J'en reviendrai jamais de la chance et du bonheur que j'ai vécu à mon premier été à St-Élie-de-Caxton en 2018.
D'abord, il faut se remettre en contexte. C'était il y a six ans, je buvais encore, je traînais sur moi trente livres de plus de stress, d'épuisement, de bière et de misère. J'étais partie de Québec pour l'été "pour aller écrire", mais j'étais surtout partie pour pas finir par me tuer.
Le visage enflé de douleur et de gin à crédit et de vin cheap à chaque réveil, endettée, profondément défaite et déçue du concept de l'existence en général particulièrement de la mienne, mon dernier recours avant un early check-out terrestre fut d'aller me donner une chance, quelques semaines, dans un autre code régional, pour aller revoir ces sapins et bouleaux que je n'avais que brièvement rencontré avant, voir si j'y serais pas, mieux. Le but caché étant de me trouver une raison, de persister, parmi ceusses qui respirent hiver comme été.
"Ah, mais les problèmes c'est temporaire, ça sert à rien de vouloir se sussuder !" vous diront les cartes de souhaits et ceusses qui peut-être n'auront jamais à regarder l'abysse un peu trop longtemps. Pourquoi vouloir en finir, est-ce la faute de l'alcoolisme ?
En 2018, si j'avais pris irrémédiablement un autre chemin et qu'il y aurait eu un épisode spécial de True Crimes sur les serveuses aux rêves écorchés qui se sont autodidacté le trépas, on aurait relié mes fils rouges au tableau de liège autour, probablement, de la consommation.
Boire tous les jours, sniffer quand on peut, pas être capable de dormir sauf en coma éthylique, pas être capable de se réveiller autrement qu'en sueur et en angoisse prenante, creuser chaque soir le fossé qui nous éloigne d'une stabilité financière et fragiliser notre espoir d'échapper à une fatalité qui nous fera perdre soit notre foie ou notre adresse civique en premier, c'est pas tout à fait la recette du bonheur que je souhaiterais à qui que ce soit.
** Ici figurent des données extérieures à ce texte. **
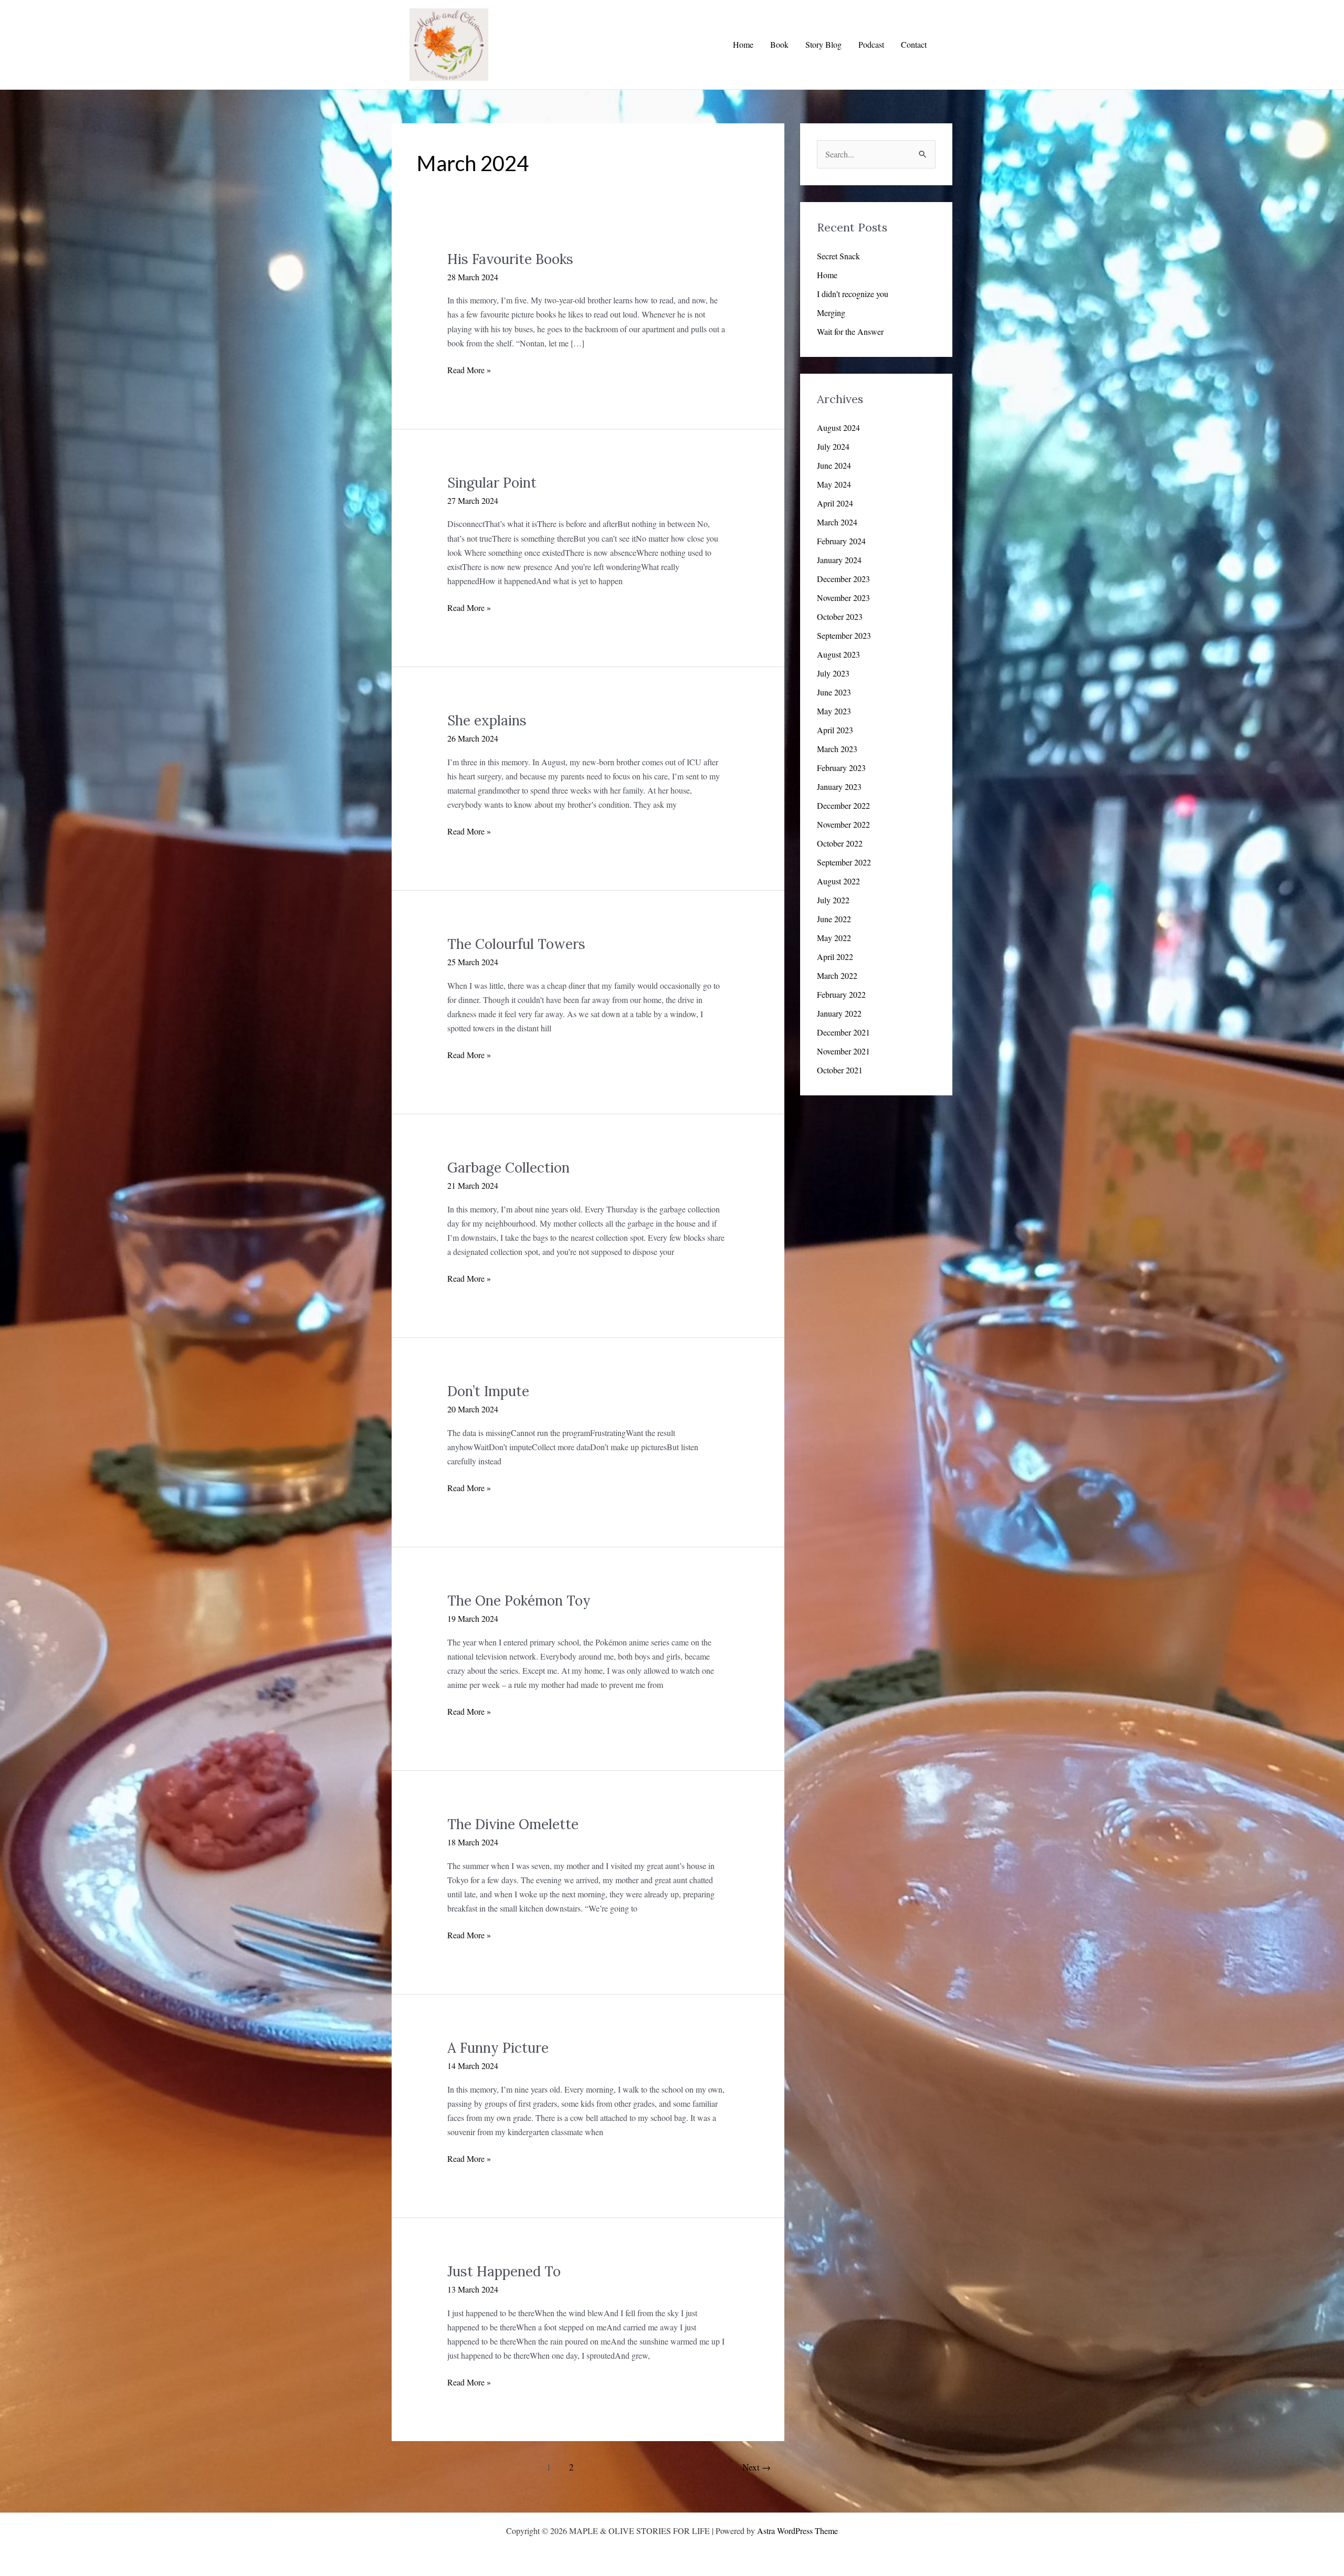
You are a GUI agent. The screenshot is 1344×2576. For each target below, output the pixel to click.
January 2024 (839, 559)
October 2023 (840, 616)
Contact (914, 44)
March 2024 (837, 521)
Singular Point (492, 482)
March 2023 (837, 748)
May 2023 (834, 710)
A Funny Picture (498, 2047)
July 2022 (833, 899)
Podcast (871, 44)
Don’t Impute (488, 1391)
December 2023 (843, 578)
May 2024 (834, 484)
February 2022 (841, 994)
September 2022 (844, 862)
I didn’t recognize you (852, 293)
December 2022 (843, 805)
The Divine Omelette (513, 1824)
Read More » (469, 370)
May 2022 (834, 937)
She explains (487, 720)
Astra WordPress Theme (797, 2530)
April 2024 (835, 503)
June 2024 (834, 465)
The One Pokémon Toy (519, 1600)
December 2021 (843, 1032)
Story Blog (823, 44)
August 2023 (838, 654)
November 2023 (843, 597)
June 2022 (834, 918)
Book (779, 44)
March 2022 (837, 975)
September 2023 (844, 635)
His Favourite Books (510, 259)
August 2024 (838, 427)
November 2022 (843, 824)
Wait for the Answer (850, 331)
Mais c'est plus que ça. L'alcool, et il m'aura fallu arrêter pour comprendre et cesser de rouler les yeux quand un savant de comptoir affirmait ça, l'alcool, donc, c'est un dépresseur.
Dans le sens non-scientifique - qui est le seul sens que je peux me permettre - la boisson est une saumure qui rend ton foie triste, ton coeur triste, ta tête triste, tes yeux tristes, tes intestins tristes, ton coude triste. (Le reste demeure ok, non c't'une joke, j'arrête.) C'est comme une teinture, comme le monde qui mange trop de carottes pis qui virent orange. L'alcool s'inscrit dans notre ventre et fait lentement pourrir le bois de notre charpente.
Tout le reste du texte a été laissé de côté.